-- Begin Selection --
We learn how to code and we build some cool applications, and then we learn about architecture and how to make the application maintainable for several years…
However when we need to explain to someone else (new developer, product owner, investor, …) how the application works, we need something more… we need documentation.
But what documentation options do we have that can express the whole application building blocks and how it works?!
In this post I’m going to write about:
- 4+1 Architectural view model
- Architecture Decision Records
- The C4 Model
- Dependency diagrams
- Application Map
There are several diagrams we can create using UML, and we can segregate them into two categories:
- Behavioural UML Diagram
- Structural UML Diagram
I will not go into the details of each type of diagram because it would be too much to cover in this post, and there are plenty of resources out there documenting these diagram types. To know more about each of these types, you can check each of the links above that lead to some Visual Paradigm guides, or check out this blog post.
All in all, UML is cool, it’s very interesting, we can be very expressive with it, we can easily sketch some ideas with it and discuss it with colleagues.
However, to document a whole application architecture using UML we need to use several types of diagrams. Furthermore, if we try to use one single class diagram to express the whole application we are asking for trouble.
An example of good usage of an UML class diagram is to document design patterns:
This is fine, this is actually great! It can express classes, interfaces, usability and inheritance relations, data and behaviours. It is also concise and readable, and because it’s small, it’s also fast to create.
However, the example below is not so useful… It’s very big, so it gets confusing and difficult to follow. Furthermore, it will take so much time to create it, that when we are finished, it will probably be outdated already because someone will have made changes to the code in the mean time.
So, we can and should use UML, but for the situations it should be used: to describe patterns, small portions of an application in detail, or high granularity views of the application with low detail (not using class diagrams).
But then the question remains, how do we document a full application?!
4+1 Architectural view model
The 4+1 Architectural view model was created by Philippe Kruchten and published, back in 1995, in his paper titled “Architectural Blueprints—The “4+1” View Model of Software Architecture“.
This way of visualising a software application architecture is based on 5 views/perspectives of the application, telling us what diagrams can be used to document each of those views.
-- End Selection --
### Given request 1
From the post on documenting software architecture, return the passage starting at "An example of" and ending at "the mean time.", copied word for word.
-- Begin Data extract --
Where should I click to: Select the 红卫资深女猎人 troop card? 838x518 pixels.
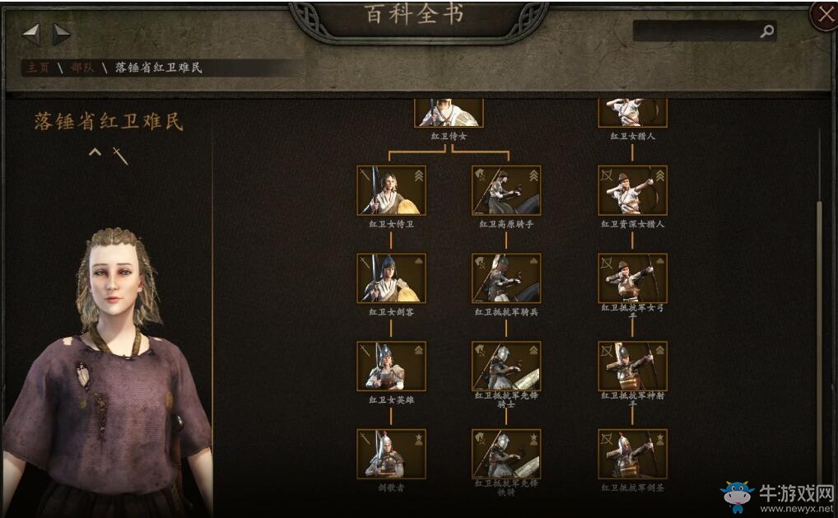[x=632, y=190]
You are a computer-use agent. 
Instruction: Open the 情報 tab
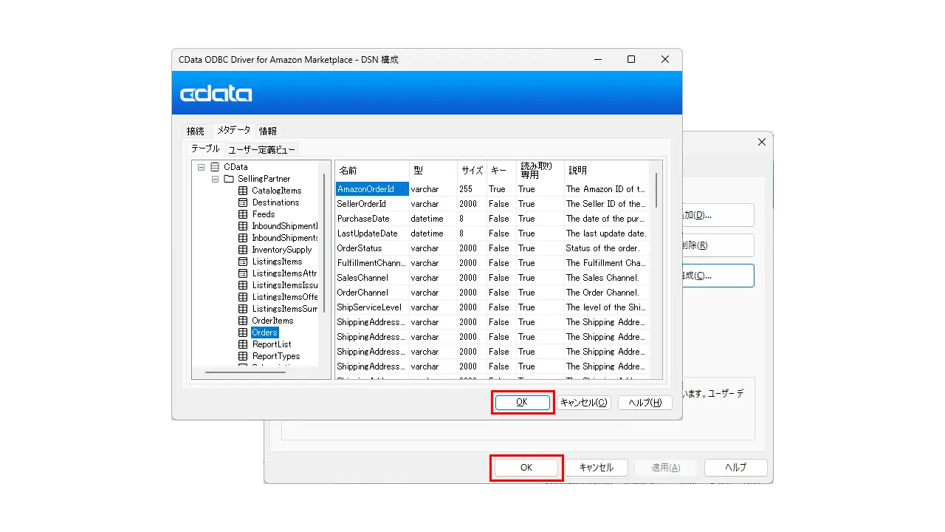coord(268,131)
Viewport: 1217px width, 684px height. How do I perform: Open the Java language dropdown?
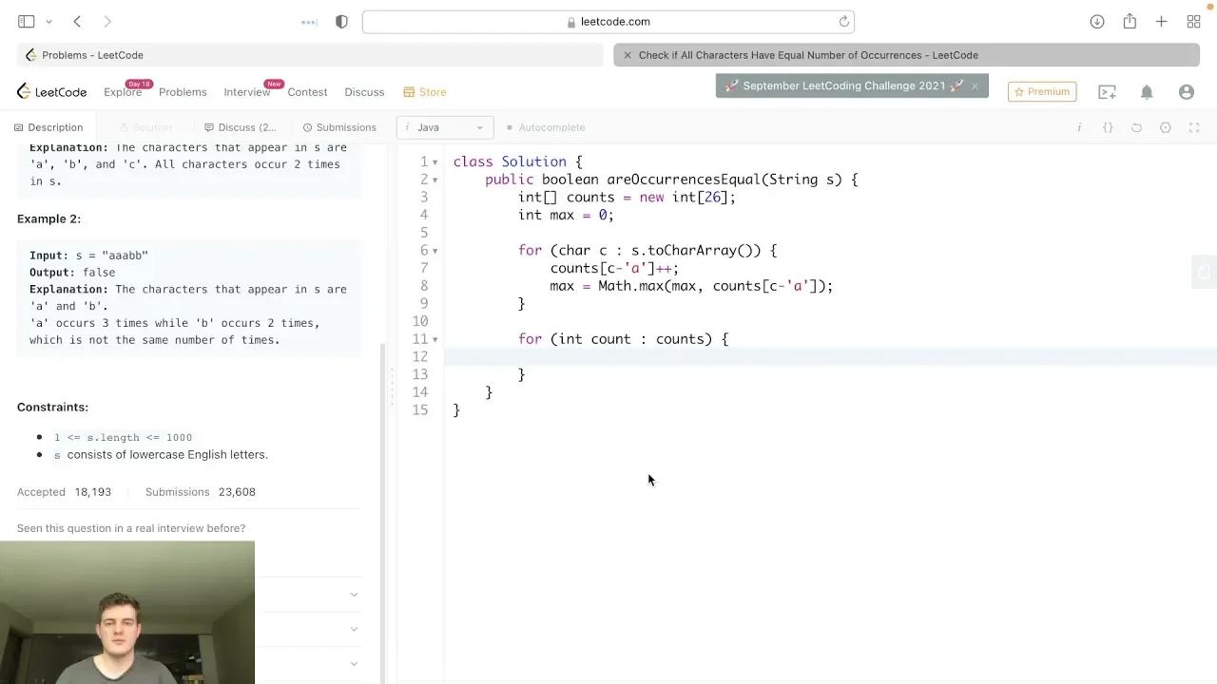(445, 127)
-- End Data extract --
-- Begin Data extract --
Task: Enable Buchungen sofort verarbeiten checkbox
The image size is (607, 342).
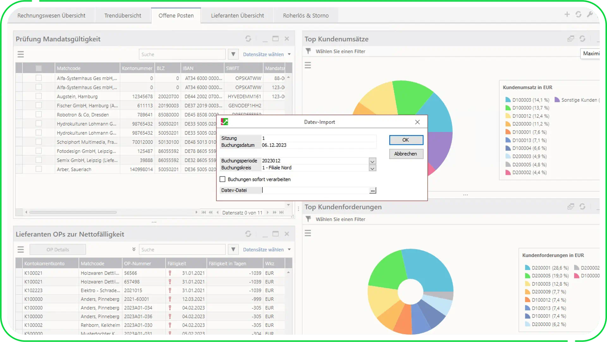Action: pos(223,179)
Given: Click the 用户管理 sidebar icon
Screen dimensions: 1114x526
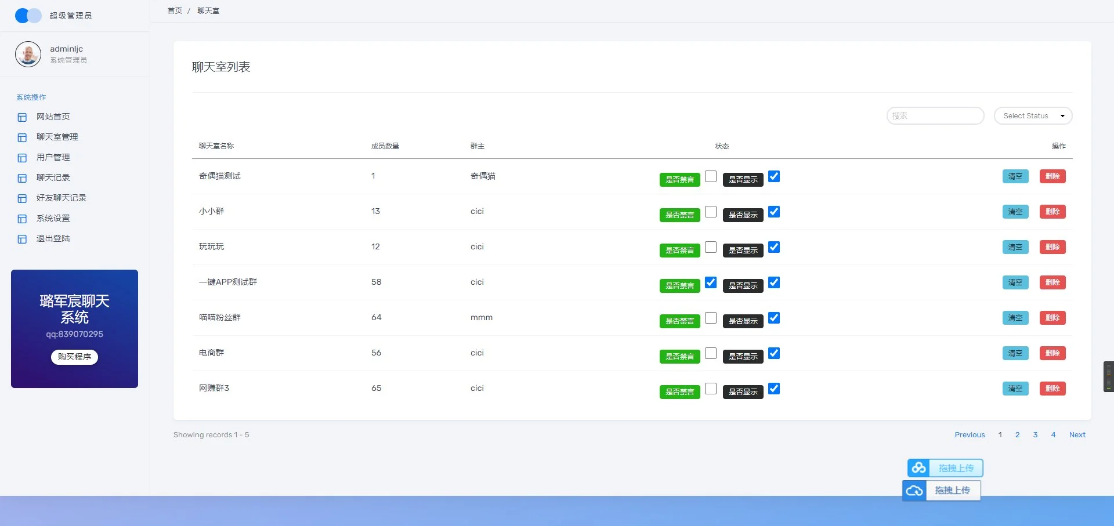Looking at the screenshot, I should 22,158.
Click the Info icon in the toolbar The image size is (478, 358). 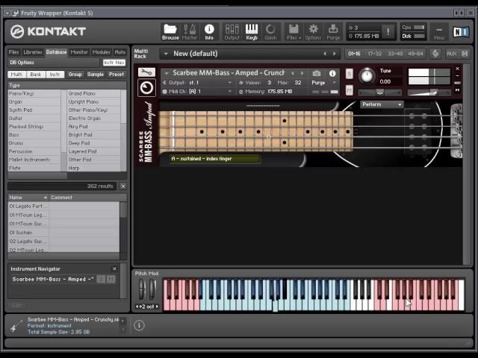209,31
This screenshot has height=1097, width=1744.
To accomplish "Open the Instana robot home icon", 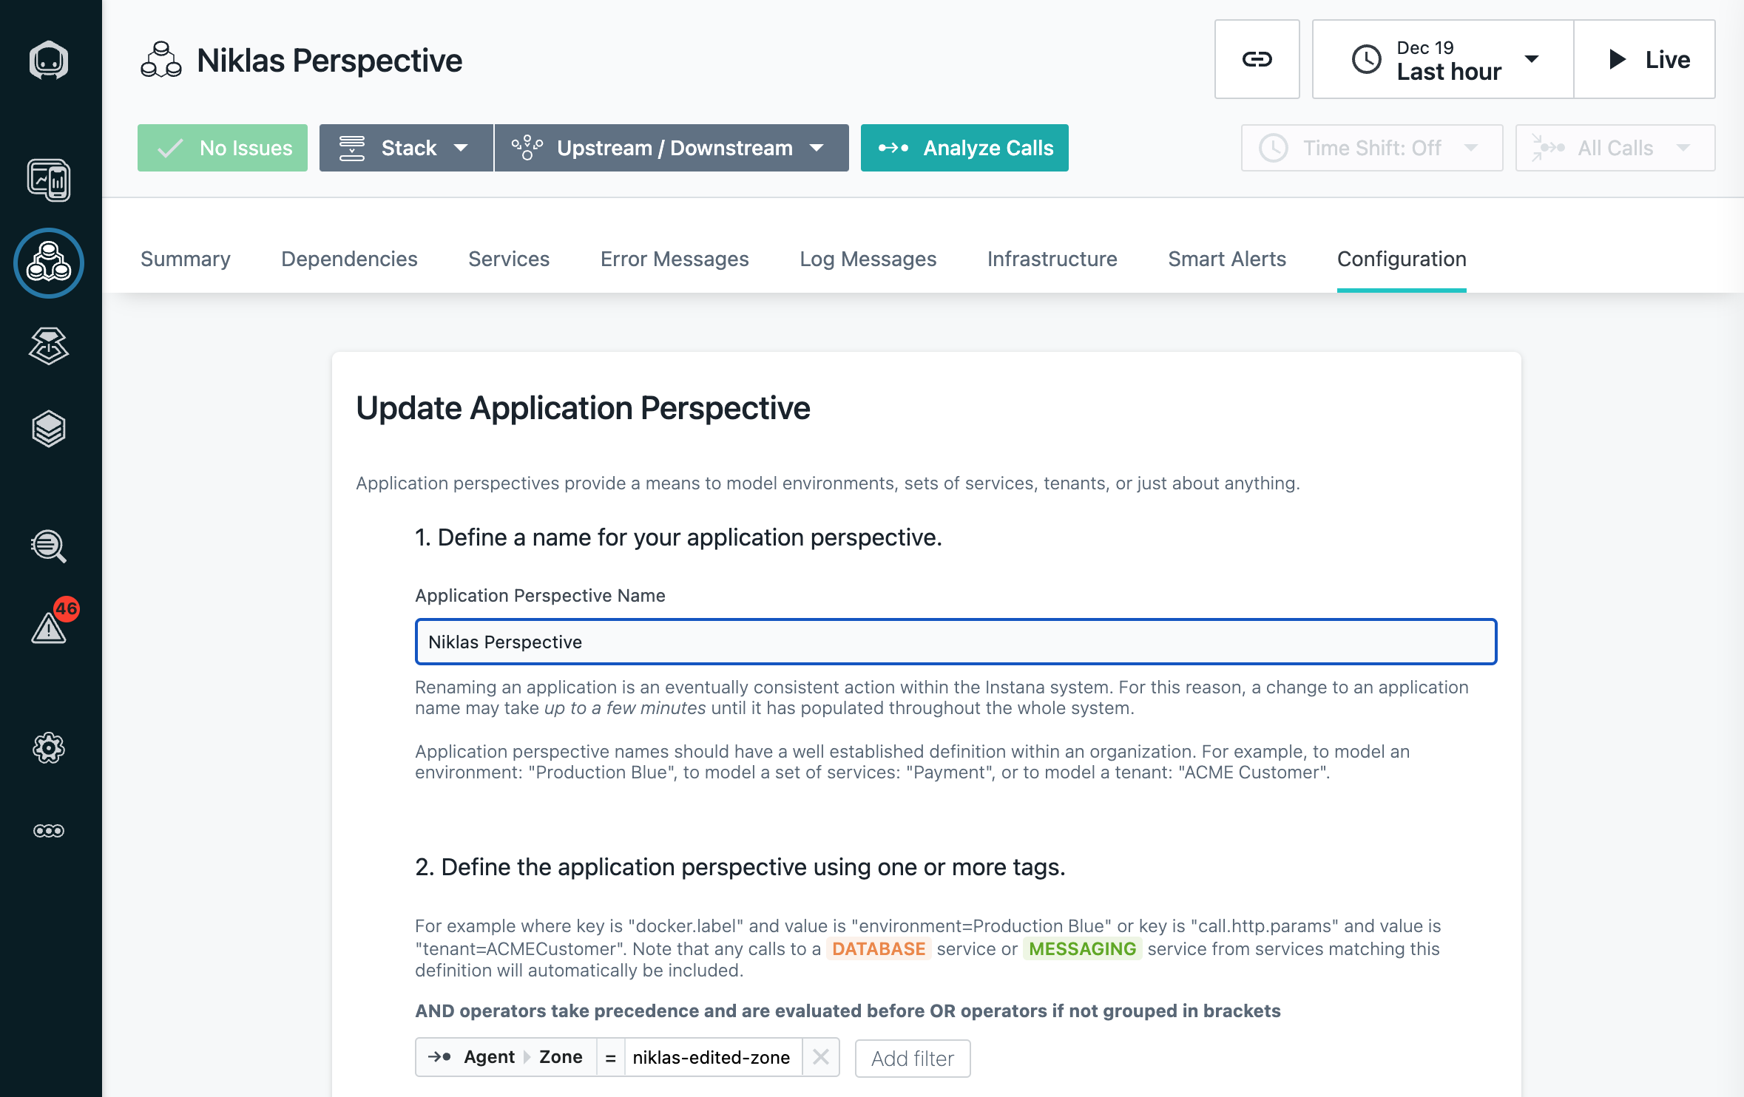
-- End Data extract --
### Given request 2
List each line of the records that contains the string "width", matching case exactly.

### Task solution 1
An example of good usage of an UML class diagram is to document design patterns:
This is fine, this is actually great! It can express classes, interfaces, usability and inheritance relations, data and behaviours. It is also concise and readable, and because it’s small, it’s also fast to create.
However, the example below is not so useful… It’s very big, so it gets confusing and difficult to follow. Furthermore, it will take so much time to create it, that when we are finished, it will probably be outdated already because someone will have made changes to the code in the mean time.

### Task solution 2
Viewport: 1217px width, 684px height. How do I perform: Open the Java language dropdown?
This screenshot has height=1097, width=1744.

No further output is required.